Objective> Reproduce every one of the records below verbatim, keeping each line and character unchanged.

Task data>
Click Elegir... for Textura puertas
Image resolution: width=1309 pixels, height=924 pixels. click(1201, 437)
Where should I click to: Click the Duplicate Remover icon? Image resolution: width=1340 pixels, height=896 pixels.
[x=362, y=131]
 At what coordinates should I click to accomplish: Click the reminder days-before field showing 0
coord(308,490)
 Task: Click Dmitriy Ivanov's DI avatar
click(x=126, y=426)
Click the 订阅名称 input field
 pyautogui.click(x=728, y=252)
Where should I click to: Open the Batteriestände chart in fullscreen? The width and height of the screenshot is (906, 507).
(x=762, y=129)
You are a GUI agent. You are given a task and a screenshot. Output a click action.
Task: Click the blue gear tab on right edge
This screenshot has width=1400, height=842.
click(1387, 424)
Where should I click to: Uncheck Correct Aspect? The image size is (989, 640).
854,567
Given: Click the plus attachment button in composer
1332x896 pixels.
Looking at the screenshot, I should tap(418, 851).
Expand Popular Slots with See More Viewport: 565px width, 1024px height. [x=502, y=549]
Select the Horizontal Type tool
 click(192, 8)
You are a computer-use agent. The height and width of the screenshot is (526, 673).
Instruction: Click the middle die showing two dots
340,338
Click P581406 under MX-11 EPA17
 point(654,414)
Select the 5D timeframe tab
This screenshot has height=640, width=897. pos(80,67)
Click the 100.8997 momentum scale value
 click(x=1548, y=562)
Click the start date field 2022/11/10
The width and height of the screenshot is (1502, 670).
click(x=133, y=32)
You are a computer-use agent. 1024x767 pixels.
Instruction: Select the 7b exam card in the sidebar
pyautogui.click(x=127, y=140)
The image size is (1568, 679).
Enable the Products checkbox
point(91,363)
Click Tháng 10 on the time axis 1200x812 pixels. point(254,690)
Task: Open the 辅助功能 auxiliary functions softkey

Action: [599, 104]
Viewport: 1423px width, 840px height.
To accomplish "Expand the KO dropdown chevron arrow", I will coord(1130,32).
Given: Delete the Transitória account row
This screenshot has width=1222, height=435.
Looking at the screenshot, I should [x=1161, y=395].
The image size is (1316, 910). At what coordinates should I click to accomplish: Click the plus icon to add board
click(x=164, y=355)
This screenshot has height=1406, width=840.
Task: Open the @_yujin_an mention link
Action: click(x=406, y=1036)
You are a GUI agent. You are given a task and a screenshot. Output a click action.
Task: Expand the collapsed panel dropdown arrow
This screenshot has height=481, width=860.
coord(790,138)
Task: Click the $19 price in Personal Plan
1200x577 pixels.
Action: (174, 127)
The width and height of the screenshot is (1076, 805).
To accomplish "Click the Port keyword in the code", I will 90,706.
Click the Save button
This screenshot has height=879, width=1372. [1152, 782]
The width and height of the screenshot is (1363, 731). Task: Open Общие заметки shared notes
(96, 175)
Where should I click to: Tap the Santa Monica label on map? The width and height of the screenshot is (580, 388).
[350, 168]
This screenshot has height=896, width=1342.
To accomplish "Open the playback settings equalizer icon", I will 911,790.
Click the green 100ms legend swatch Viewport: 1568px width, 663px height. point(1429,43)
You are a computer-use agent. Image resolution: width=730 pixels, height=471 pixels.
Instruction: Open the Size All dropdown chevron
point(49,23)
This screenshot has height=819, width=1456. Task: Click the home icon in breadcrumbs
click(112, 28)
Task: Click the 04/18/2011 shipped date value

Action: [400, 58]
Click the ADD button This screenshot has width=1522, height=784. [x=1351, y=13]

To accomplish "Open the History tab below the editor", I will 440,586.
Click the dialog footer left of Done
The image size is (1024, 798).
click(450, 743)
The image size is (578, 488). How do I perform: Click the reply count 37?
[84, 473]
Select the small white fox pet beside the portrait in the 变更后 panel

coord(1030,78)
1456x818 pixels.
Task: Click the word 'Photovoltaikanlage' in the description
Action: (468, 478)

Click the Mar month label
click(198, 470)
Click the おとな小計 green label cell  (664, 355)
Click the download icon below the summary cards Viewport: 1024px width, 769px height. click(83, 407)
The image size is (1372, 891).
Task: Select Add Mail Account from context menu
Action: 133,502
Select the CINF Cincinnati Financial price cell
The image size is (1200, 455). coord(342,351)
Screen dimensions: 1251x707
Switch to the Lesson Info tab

Output of the exercise>
Click Elegir... for Textura puertas
Image resolution: width=1309 pixels, height=924 pixels. click(1201, 437)
Where should I click to: Click the Duplicate Remover icon? Image resolution: width=1340 pixels, height=896 pixels.
[x=362, y=131]
 At what coordinates should I click to accomplish: Click the reminder days-before field showing 0
coord(308,490)
 Task: Click Dmitriy Ivanov's DI avatar
click(x=126, y=426)
Click the 订阅名称 input field
 pyautogui.click(x=728, y=252)
Where should I click to: Open the Batteriestände chart in fullscreen? The width and height of the screenshot is (906, 507).
(x=762, y=129)
You are a GUI agent. You are given a task and a screenshot. Output a click action.
Task: Click the blue gear tab on right edge
This screenshot has width=1400, height=842.
click(1387, 424)
Where should I click to: Uncheck Correct Aspect? The image size is (989, 640).
854,567
Given: Click the plus attachment button in composer
1332x896 pixels.
Looking at the screenshot, I should tap(418, 851).
Expand Popular Slots with See More Viewport: 565px width, 1024px height. [x=502, y=549]
Select the Horizontal Type tool
 click(192, 8)
You are a computer-use agent. The height and width of the screenshot is (526, 673).
Instruction: Click the middle die showing two dots
340,338
Click P581406 under MX-11 EPA17
 point(654,414)
Select the 5D timeframe tab
This screenshot has height=640, width=897. pos(80,67)
Click the 100.8997 momentum scale value
 click(x=1548, y=562)
Click the start date field 2022/11/10
The width and height of the screenshot is (1502, 670).
click(x=133, y=32)
You are a computer-use agent. 1024x767 pixels.
Instruction: Select the 7b exam card in the sidebar
pyautogui.click(x=127, y=140)
The image size is (1568, 679).
Enable the Products checkbox
point(91,363)
Click Tháng 10 on the time axis 1200x812 pixels. point(254,690)
Task: Open the 辅助功能 auxiliary functions softkey

Action: [599, 104]
Viewport: 1423px width, 840px height.
To accomplish "Expand the KO dropdown chevron arrow", I will coord(1130,32).
Given: Delete the Transitória account row
This screenshot has width=1222, height=435.
Looking at the screenshot, I should [x=1161, y=395].
The image size is (1316, 910). At what coordinates should I click to accomplish: Click the plus icon to add board
click(x=164, y=355)
This screenshot has height=1406, width=840.
Task: Open the @_yujin_an mention link
Action: click(x=406, y=1036)
You are a GUI agent. You are given a task and a screenshot. Output a click action.
Task: Expand the collapsed panel dropdown arrow
This screenshot has height=481, width=860.
coord(790,138)
Task: Click the $19 price in Personal Plan
1200x577 pixels.
Action: (174, 127)
The width and height of the screenshot is (1076, 805).
To accomplish "Click the Port keyword in the code", I will 90,706.
Click the Save button
This screenshot has height=879, width=1372. [1152, 782]
The width and height of the screenshot is (1363, 731). Task: Open Общие заметки shared notes
(96, 175)
Where should I click to: Tap the Santa Monica label on map? The width and height of the screenshot is (580, 388).
[350, 168]
This screenshot has height=896, width=1342.
To accomplish "Open the playback settings equalizer icon", I will 911,790.
Click the green 100ms legend swatch Viewport: 1568px width, 663px height. point(1429,43)
You are a computer-use agent. Image resolution: width=730 pixels, height=471 pixels.
Instruction: Open the Size All dropdown chevron
point(49,23)
This screenshot has height=819, width=1456. Task: Click the home icon in breadcrumbs
click(112, 28)
Task: Click the 04/18/2011 shipped date value

Action: [400, 58]
Click the ADD button This screenshot has width=1522, height=784. [x=1351, y=13]

To accomplish "Open the History tab below the editor", I will 440,586.
Click the dialog footer left of Done
The image size is (1024, 798).
click(450, 743)
The image size is (578, 488). How do I perform: Click the reply count 37?
[84, 473]
Select the small white fox pet beside the portrait in the 变更后 panel

coord(1030,78)
1456x818 pixels.
Task: Click the word 'Photovoltaikanlage' in the description
Action: (468, 478)

Click the Mar month label
click(198, 470)
Click the おとな小計 green label cell  (664, 355)
Click the download icon below the summary cards Viewport: 1024px width, 769px height. click(83, 407)
The image size is (1372, 891).
Task: Select Add Mail Account from context menu
Action: 133,502
Select the CINF Cincinnati Financial price cell
The image size is (1200, 455). coord(342,351)
Screen dimensions: 1251x707
Switch to the Lesson Info tab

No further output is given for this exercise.